PETUNJUK TUGAS: Salin lagi bagian teks tentang Sayyid Qutb antara "Salah seorang polisi" dan "total kehidupan kami.", termasuk keduanya, lalu ganti setiap "peristiwa" dengan "kejadian".

DOKUMEN:
━━━━━━
Ulama, da’i, serta para penyeru Islam yang mempersembahkan nyawanya
di Jalan Allah, atas dasar ikhlash kepadaNya, sentiasa ditempatkan Allah
sangat tinggi dan mulia di hati segenap manusia.
Di antara da’i
dan penyeru Islam itu adalah Syuhada (insya Allah) Sayyid Qutb. Bahkan
peristiwa eksekusi matinya yang dilakukan dengan cara digantung,
memberikan kesan mendalam dan menggetarkan bagi siapa saja yang mengenal
Beliau atau menyaksikan sikapnya yang teguh. Di antara mereka yang
begitu tergetar dengan sosok mulia ini adalah dua orang polisi yang menyaksikan eksekusi matinya (di tahun 1966).
Salah seorang polisi itu mengetengahkan kisahnya kepada kita:
Ada banyak peristiwa yang tidak pernah kami bayangkan sebelumnya, lalu peristiwa itu menghantam kami dan merubah total kehidupan kami.
Di penjara militer pada saat itu, setiap malam kami menerima orang
atau sekelompok orang, laki-laki atau perempuan, tua maupun muda. Setiap
orang-orang itu tiba, atasan kami menyampaikan bahwa orang-orang itu
adalah para pengkhianat negara
yang telah bekerja sama dengan agen Zionis Yahudi. Karena itu, dengan
cara apapun kami harus bias mengorek rahasia dari mereka. Kami harus
dapat membuat mereka membuka mulut dengan cara apapun, meski itu harus
dengan menimpakan siksaan keji pada mereka tanpa pandang bulu.
━━━━━━
BARIS YANG DISEDIAKAN:

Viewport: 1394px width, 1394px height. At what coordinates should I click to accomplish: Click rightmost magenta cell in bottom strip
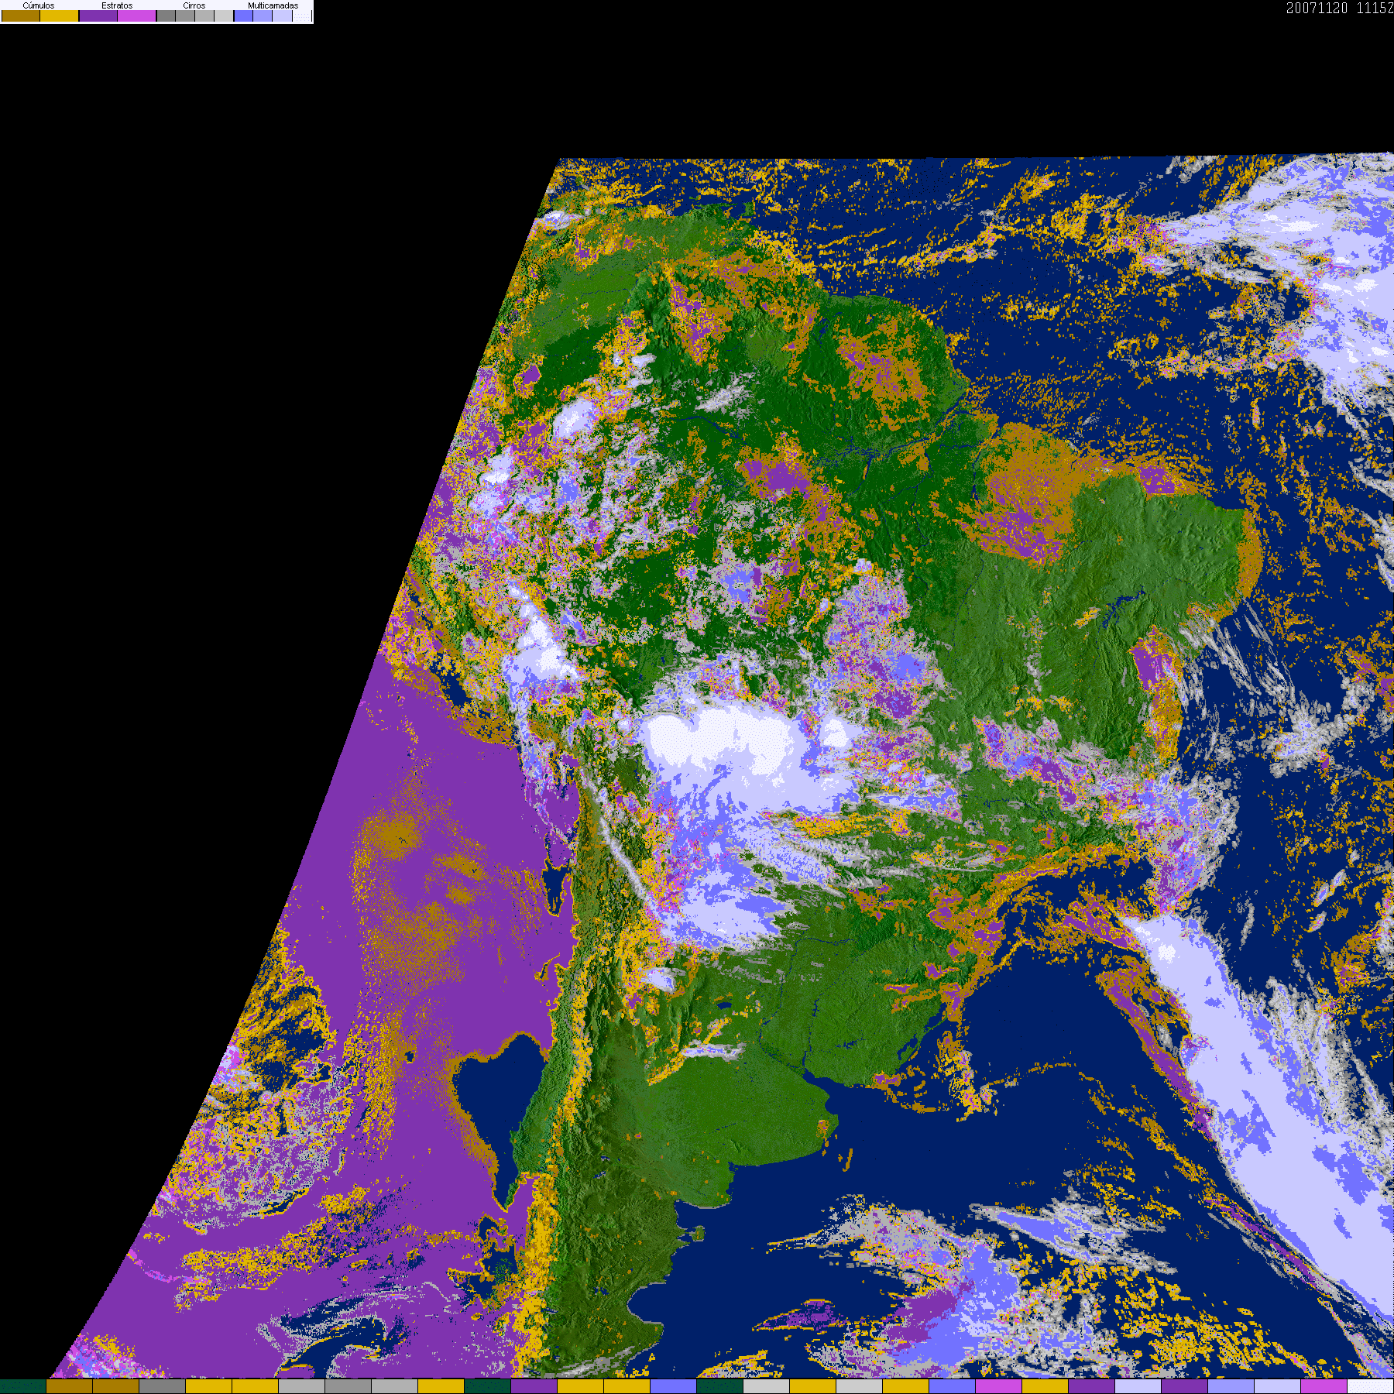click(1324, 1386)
━━━━━━
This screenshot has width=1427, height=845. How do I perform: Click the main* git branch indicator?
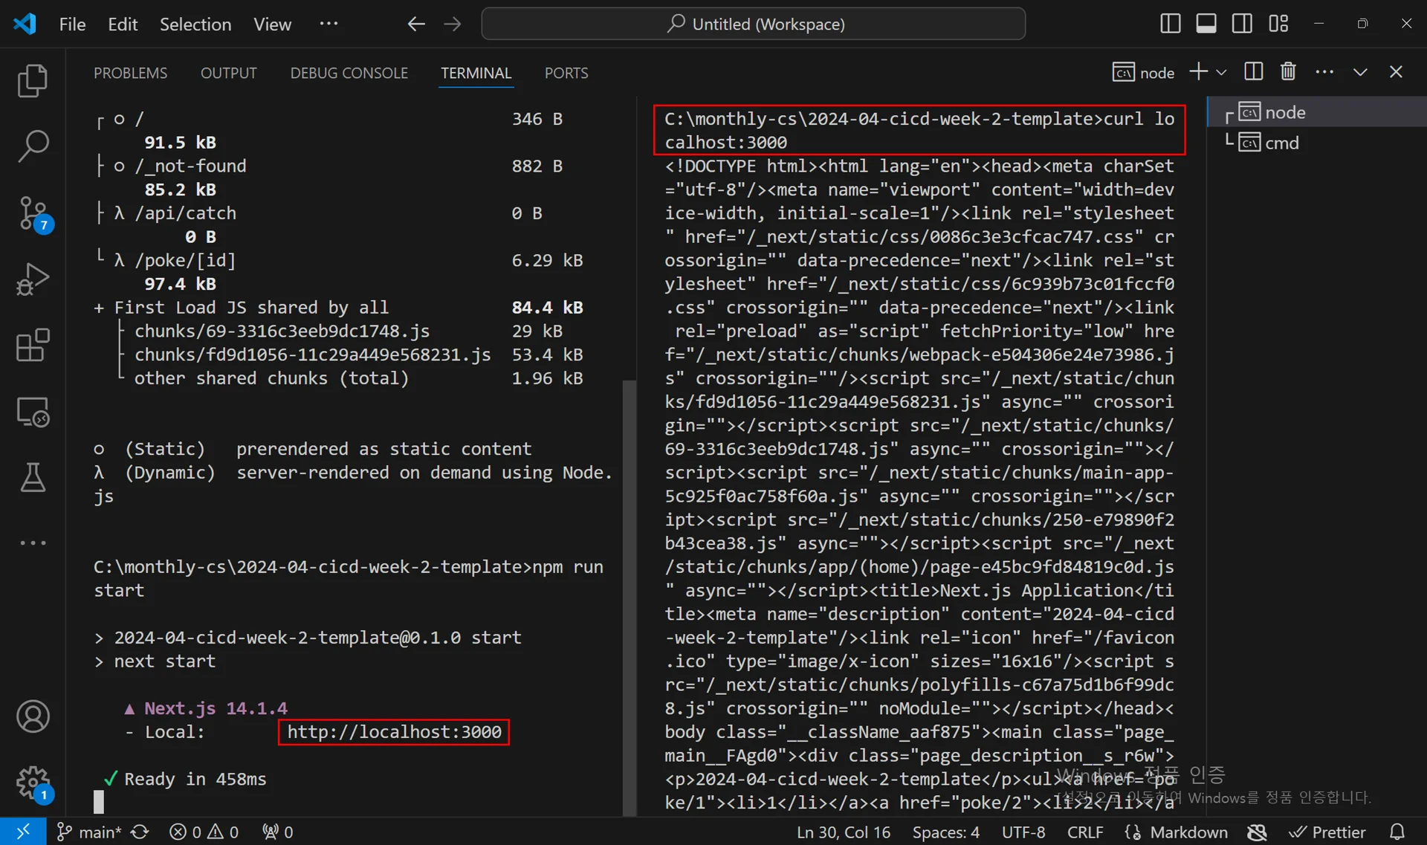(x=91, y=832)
━━━━━━
JAWABAN TERTULIS:
Salah seorang polisi itu mengetengahkan kisahnya kepada kita:
Ada banyak kejadian yang tidak pernah kami bayangkan sebelumnya, lalu kejadian itu menghantam kami dan merubah total kehidupan kami.